### EXERCISE REQUIREMENTS
Line by line, reproduce the records exactly.

### INFORMATION SHOWN
******************************

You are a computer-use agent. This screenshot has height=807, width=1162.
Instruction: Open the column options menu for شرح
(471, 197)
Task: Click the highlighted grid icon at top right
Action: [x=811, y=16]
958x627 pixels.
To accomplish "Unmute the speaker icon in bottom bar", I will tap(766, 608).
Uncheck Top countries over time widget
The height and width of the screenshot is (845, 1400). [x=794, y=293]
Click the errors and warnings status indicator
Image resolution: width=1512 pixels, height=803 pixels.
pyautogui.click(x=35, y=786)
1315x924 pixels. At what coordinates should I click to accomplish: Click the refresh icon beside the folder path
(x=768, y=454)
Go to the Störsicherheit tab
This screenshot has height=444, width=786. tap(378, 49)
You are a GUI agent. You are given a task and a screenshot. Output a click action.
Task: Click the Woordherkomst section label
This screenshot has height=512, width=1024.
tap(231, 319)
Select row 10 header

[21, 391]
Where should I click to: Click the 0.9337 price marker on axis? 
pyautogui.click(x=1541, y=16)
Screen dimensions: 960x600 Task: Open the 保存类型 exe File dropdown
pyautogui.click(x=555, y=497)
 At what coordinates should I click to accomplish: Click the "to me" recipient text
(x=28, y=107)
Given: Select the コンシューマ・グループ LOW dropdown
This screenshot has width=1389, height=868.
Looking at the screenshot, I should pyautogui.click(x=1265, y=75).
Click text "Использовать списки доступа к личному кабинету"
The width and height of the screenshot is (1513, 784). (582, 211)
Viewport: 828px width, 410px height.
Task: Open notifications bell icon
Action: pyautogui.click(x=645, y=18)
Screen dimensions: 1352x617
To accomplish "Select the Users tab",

******************************

### ANSWER TO THIS TASK
You are a computer-use agent. This screenshot has height=807, width=1162.
Instruction: Open the column options menu for شرح
(471, 197)
Task: Click the highlighted grid icon at top right
Action: [x=811, y=16]
958x627 pixels.
To accomplish "Unmute the speaker icon in bottom bar", I will tap(766, 608).
Uncheck Top countries over time widget
The height and width of the screenshot is (845, 1400). [x=794, y=293]
Click the errors and warnings status indicator
Image resolution: width=1512 pixels, height=803 pixels.
pyautogui.click(x=35, y=786)
1315x924 pixels. At what coordinates should I click to accomplish: Click the refresh icon beside the folder path
(x=768, y=454)
Go to the Störsicherheit tab
This screenshot has height=444, width=786. tap(378, 49)
You are a GUI agent. You are given a task and a screenshot. Output a click action.
Task: Click the Woordherkomst section label
This screenshot has height=512, width=1024.
tap(231, 319)
Select row 10 header

[21, 391]
Where should I click to: Click the 0.9337 price marker on axis? 
pyautogui.click(x=1541, y=16)
Screen dimensions: 960x600 Task: Open the 保存类型 exe File dropdown
pyautogui.click(x=555, y=497)
 At what coordinates should I click to accomplish: Click the "to me" recipient text
(x=28, y=107)
Given: Select the コンシューマ・グループ LOW dropdown
This screenshot has width=1389, height=868.
Looking at the screenshot, I should pyautogui.click(x=1265, y=75).
Click text "Использовать списки доступа к личному кабинету"
The width and height of the screenshot is (1513, 784). (582, 211)
Viewport: 828px width, 410px height.
Task: Open notifications bell icon
Action: pyautogui.click(x=645, y=18)
Screen dimensions: 1352x617
To accomplish "Select the Users tab",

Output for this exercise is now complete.